When we arrived in Walter Road in the Uplands area, we got out of the van and started to walk towards the vet’s, chuckling at our good luck in being able to secure him before he could get out of the van itself.
We still don’t know how he managed it, but suddenly, the box shook, the blanket which was over him twitched, and with one bound he was out!
There he was on the kerbside of the busy main exit road from Swansea towards The Gower. Astonished, we dropped everything and made a dive, but it was too late…. like a streak of lightening, he shot across the road, narrowly missing cars on the way.
Safely on the other side of the road, he took refuge in St James Gardens (lots of long grass and trees). After the pair of us had risked life and limb to cross the busy road, Dave tried to climb the metal railings, but thought better of it and followed me along to the side road and into the Gardens through a hole in the railings there. But the cat was narrow enough to pass through at any point he chose…. and he did … several times …. in several directions. There was the usual abundance of cars parked all along St James’ Crescent and he must have hidden under every one of them at some point!
We were joined by a lady who had witnessed the problem from her office window, and by a young boy from the nearby school who was certainly physically better equipped than either of us to bend down and look under the cars to pinpoint “Houdini’s” constantly changing hiding places . (Its not actually so much the bending down but, rather, the getting up again that becomes difficult)
He didn’t stick to one side of the road, either. He swapped sides constantly, and we had to leap out in front of cars to slow the traffic down.
Suddenly Dave shouted: “This way, quick!” and he was off, one tiny ginger streak followed by two puffing OAPs and a panting secretary.
Eventually, six roads, scores of cars and several gardens later, he turned into a blind alleyway. Not a small alleyway, but certainly more restricted than the open highway!

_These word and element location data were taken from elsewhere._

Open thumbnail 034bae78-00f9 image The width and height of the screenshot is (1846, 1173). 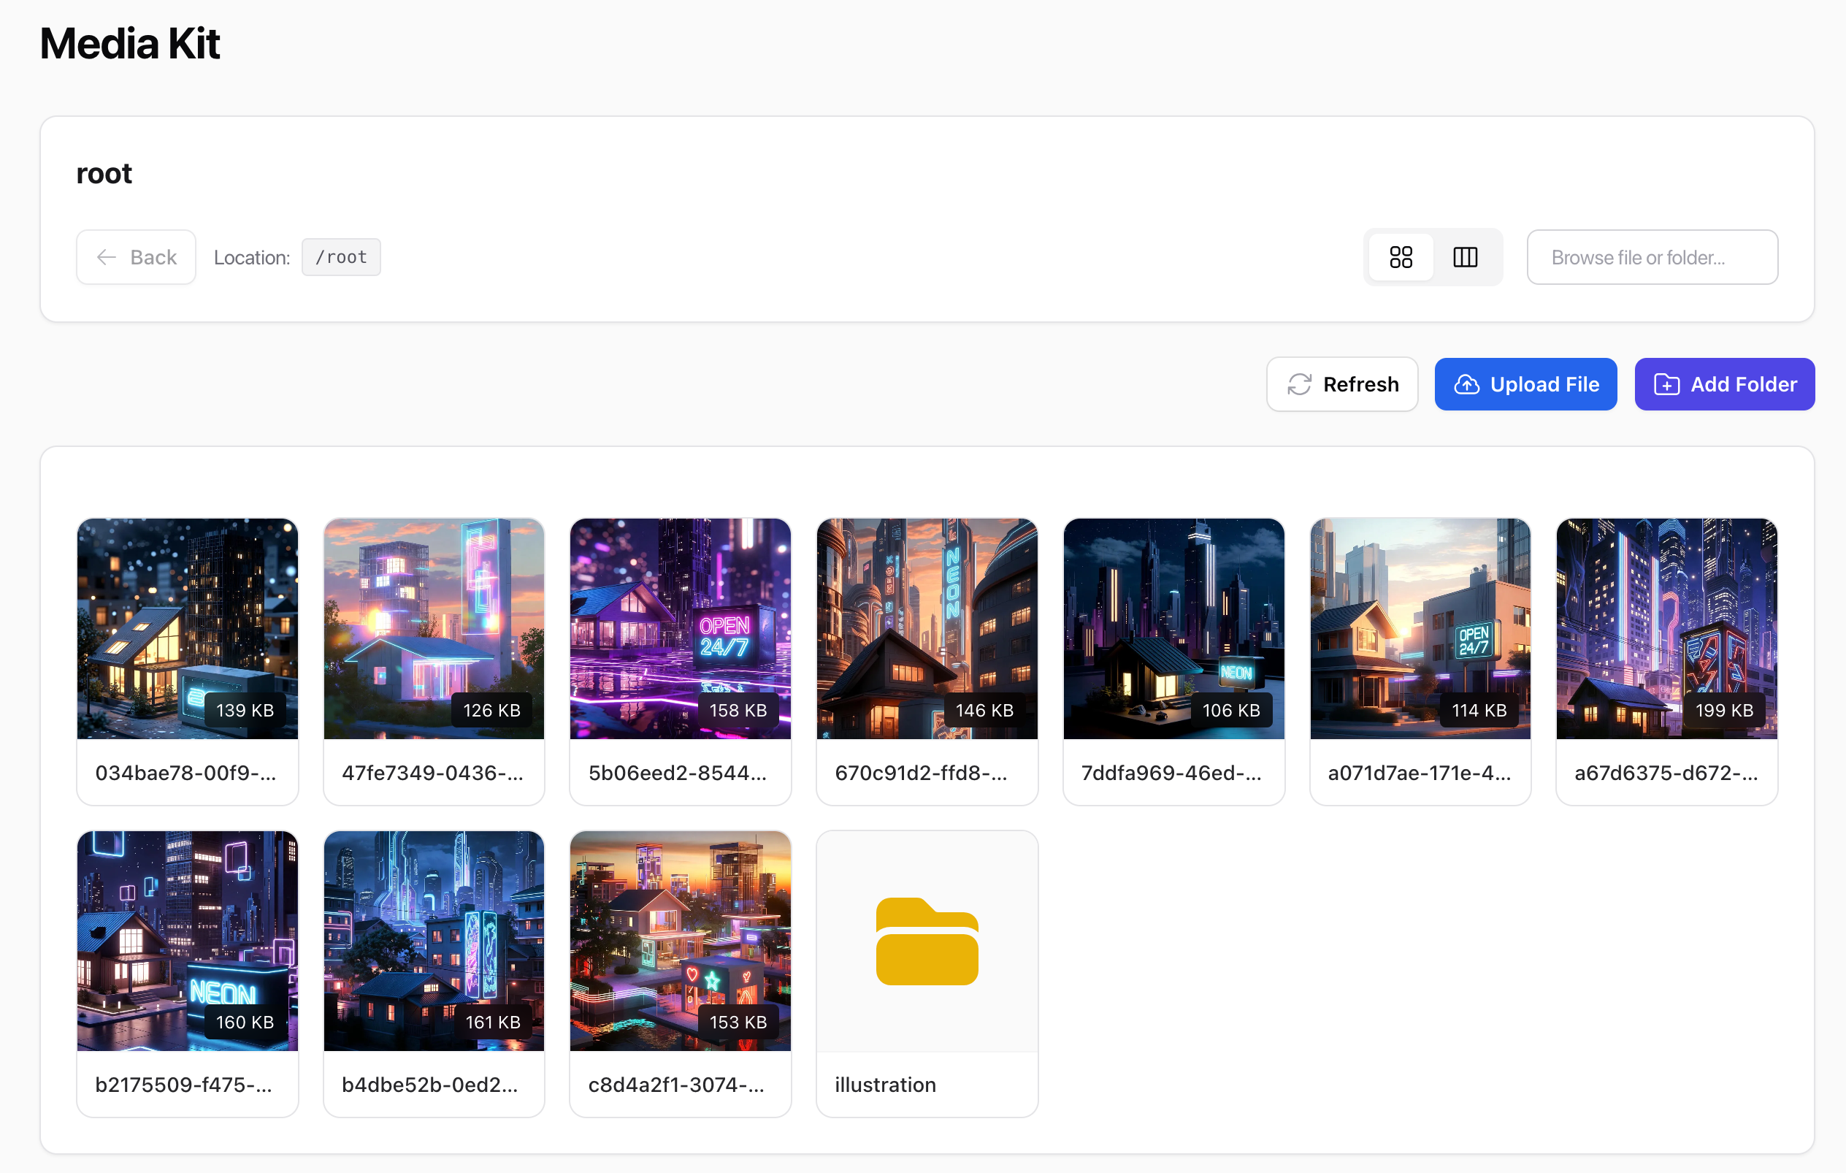tap(187, 628)
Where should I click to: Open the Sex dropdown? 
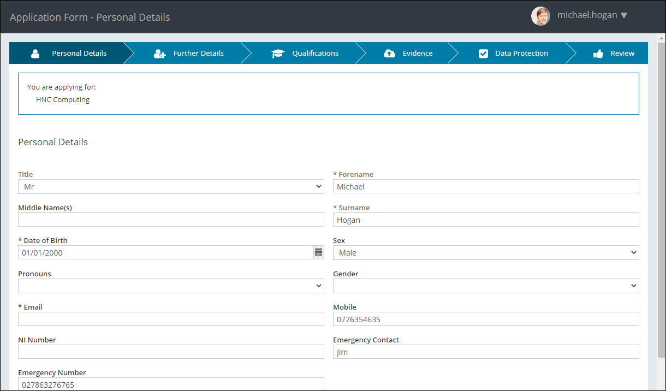486,252
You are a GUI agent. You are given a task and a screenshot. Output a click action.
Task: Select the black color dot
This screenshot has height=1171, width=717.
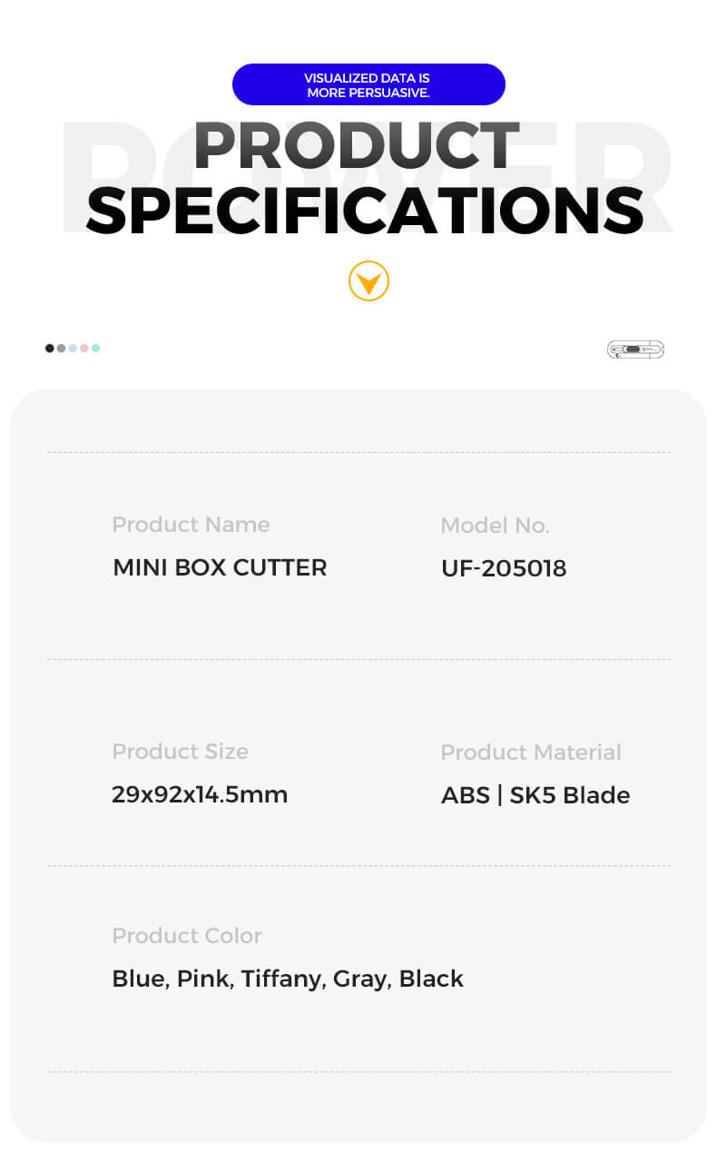(50, 348)
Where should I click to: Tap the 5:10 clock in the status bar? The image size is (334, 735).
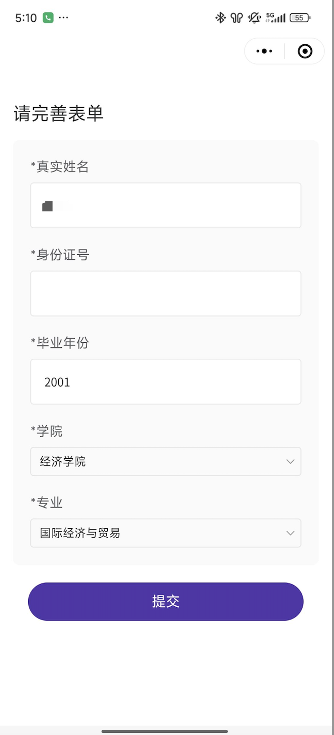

He was about to make his final bid for freedom via a twelve foot high stone wall covered in ivy, rather like the one in the picture above. Dave shouted to me to dive on him…. ..”NOW!”…. but I knew I couldn’t bend far enough or quickly enough. So I hesitated and it paid off. As he mounted the wall and reached my face level, I managed to get my hands around his middle. Dave quickly arrived and took a more secure hold of him and we managed to find our way back to the vet’s without being scratched to peices. There they quickly found us another, more reliable, basket and after some persuasion, he agreed to go into it.
He didn’t look too much like a sick cat. He sat there purrrrrrrring.
I think it was the best adventure he had had in ages… or maybe he was just amused reminiscing about the sight of us running for miles around the Uplands faster than either of us has moved in years?
And the obviously faulty cat basket? Scrapped!